Sorry. I just established that the problem isn't her in a clinical sense. Maybe it's me, or maybe it's a totally rational reaction to the circumstances. I need to get out of the house more.
I think I plugged this before, but How to Keep House While Drowning by KC Davis is a very short, kind book about housecleaning/organization/etc. from the perspective of functioning for real lives.
It's absolutely fine and OK not to be obsessively tidy. You are not "drowning" if you feel you don't have enough time to be more tidy. These are drowning symptoms, they're even on Slate: https://slate.com/technology/2013/06/rescuing-drowning-children-how-to-know-when-someone-is-in-trouble-in-the-water.html
12:
Quick Bristol stool firmness scale fact:
It's a seven point scale that goes from nuts to soup!
Cyrus, man, I worry about you every time I read your comments. They always give the impression that no one, including you, particularly cares about your happiness. I know there are intangible problems in relationships that are difficult if not impossible to solve, but if I thought getting rid of some random pots in the kitchen would move the needle for my spouse at all, they would be out the door in 24 hours.
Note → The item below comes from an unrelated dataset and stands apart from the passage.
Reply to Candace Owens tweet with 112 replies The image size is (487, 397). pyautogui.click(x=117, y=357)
Out of curiosity, why do you not buy a filing cabinet and file the papers? (Or at the very least, quietly switch the insurance plan over to electronic documents only?) I have crammed a ton of documents into a single under-desk unit of this sort. I definitely need to purge the contents at this point, but as long as new stuff fits, it's a low priority. (The highest priority currently is our cluttered yard, which is full of some materials for the junk hauler and far, far more biomass that the torrential rains earlier this year caused to appear. California weeds are next level. Because this work makes me filthy, gross and tired, I've been putting it off, but it's generally understood to be my responsibility that I'm shirking.)
Dining room tables not used for eating do seem to attract clutter in pretty much every household I've seen without an obsessive tidier.
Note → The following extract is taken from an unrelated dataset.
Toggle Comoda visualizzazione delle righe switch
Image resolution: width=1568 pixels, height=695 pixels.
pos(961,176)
Ah "they would be out the door" is the pots not the spouse. I got real confused for a second there.
But agree with the general sentiment that that sounds difficult and that your spouse should be willing to meet you somewhere here.
Ha -- I should just have said "wife" to avoid the ambiguity.
Do I really sound that bad? I didn't realize. Thanks for the concern and the reality check.
As for the specific question, we have a filing cabinet a little bigger than that one, but it's stuffed. We've thought about a bigger one but I'm not sure where we'd put it.
I'll try to remember to say more later. Camping now, so not a good time for commenting.